I would also point to the conclusions of Liberty on this issue, in paragraph 8 of a widely circulated briefing that it prepared on the Bill. Liberty commented:

“We do not believe that the proposals are retrospective in their nature as they do not seek retrospectively to create a criminal offence, sanction or other burden. They would not in our view … fall foul of Article 7 of the European Convention on Human Rights or the common law rule against retrospective penalties”.

I am also aware that the Constitution Committee of your Lordships’ House has commented that it is,

“concerned that asking Parliament to legislate in these highly unusual circumstances raises difficult issues of constitutional principle as regards both the separation of powers and the rule of law”.

While the Government are always attentive to the observations of the Committee, as I indicated in a letter to the Committee yesterday we do not see that the decision to legislate in advance of the outcome of the appeal to the Supreme Court raises any constitutional issues. The sovereignty of Parliament means that it is entirely open to Parliament to legislate at any time in response to a judgment of the superior courts.

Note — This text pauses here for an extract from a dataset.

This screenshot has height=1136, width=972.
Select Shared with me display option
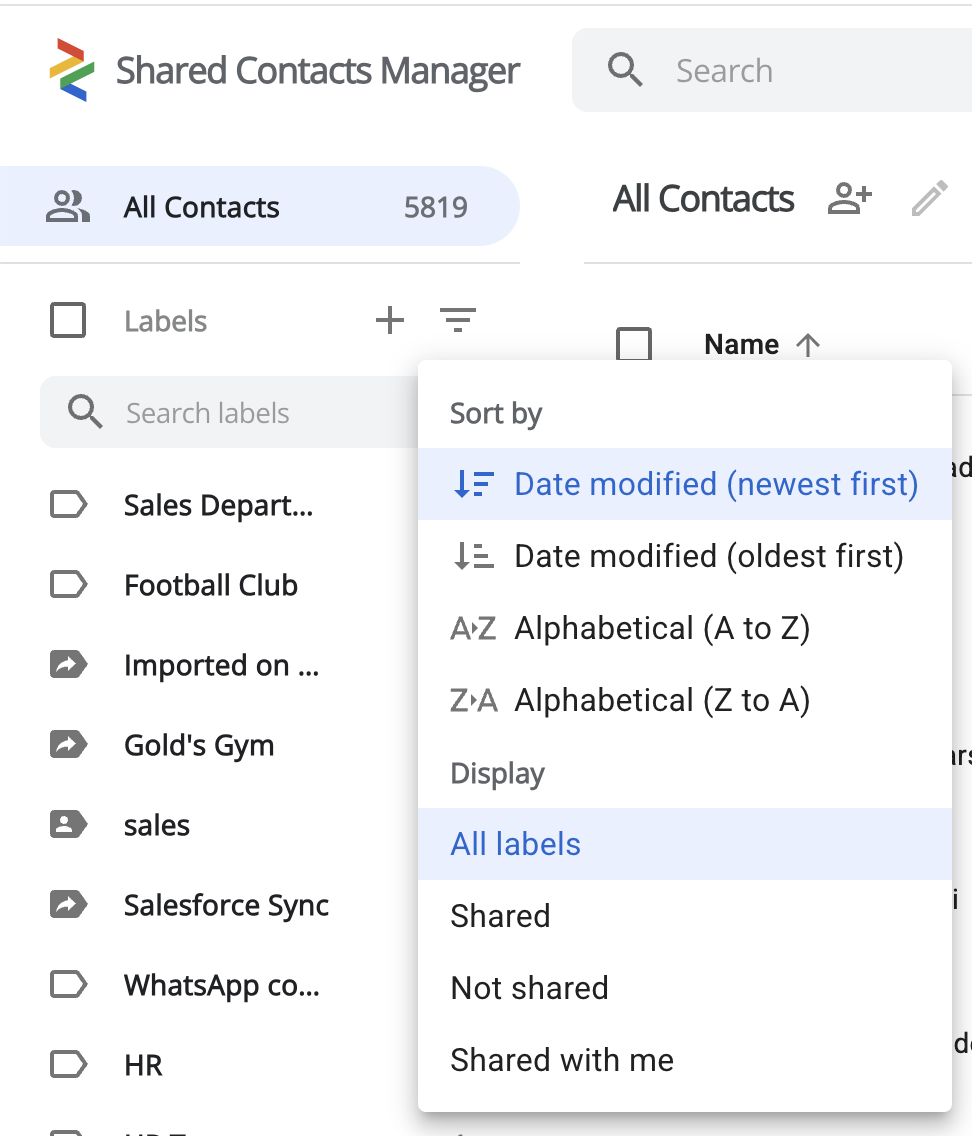562,1059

I am also aware that, since the Hookway judgment, there has been some commentary from within the legal community—particularly from those acting on behalf of those suspected of an offence—which has sought to express concerns that the Hookway judgment is some sort of warning to the police that the courts will not put up with the way that they use pre-charge bail. We will take account of the wider issues of the way the police use bail, but in this particular case, nothing in the terms of the written judgment indicates that Mr Justice McCombe had any underlying concerns in relation to the operation of police bail; he seems to have reached his judgment purely on the basis of his interpretation of the statute.

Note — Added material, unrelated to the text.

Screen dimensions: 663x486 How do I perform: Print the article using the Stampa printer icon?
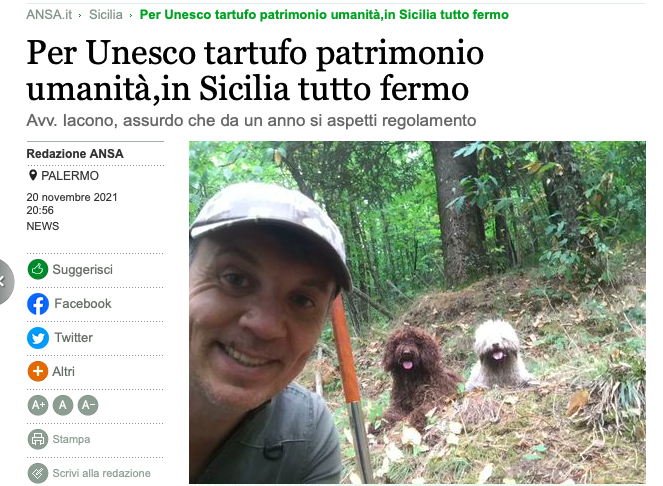38,439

Following a lot of discussion and some correspondence —indeed, I have had discussions with noble Lords in the House—I am aware of the concerns that have been expressed, including by Liberty, Justice, the Law Society and others, about excessive duration of police bail in some cases and about unduly onerous conditions attached to the bail. As my right honourable friend the Minister for Policing and Justice indicated in the other place, we are not able in this Bill to deal with any wider issues about the Police and Criminal Evidence Act. Moreover, it would be wrong to make changes to police bail in haste and without proper examination of the issues and consultation with the police, the Crown Prosecution Service, the legal profession and others. However, we will reflect carefully on the debates on the Bill, both in this House and in the other place. In relation to these concerns, it is our intention in autumn this year to consult on matters relating to bail more generally and to the conditions that apply to them.

I also point out, for those who may be concerned about this point, that anyone who is on pre-charge bail can challenge the conditions of their bail in their local magistrates' court. That is an important safeguard against any perceived abuse by the police of their powers to bail those under investigation.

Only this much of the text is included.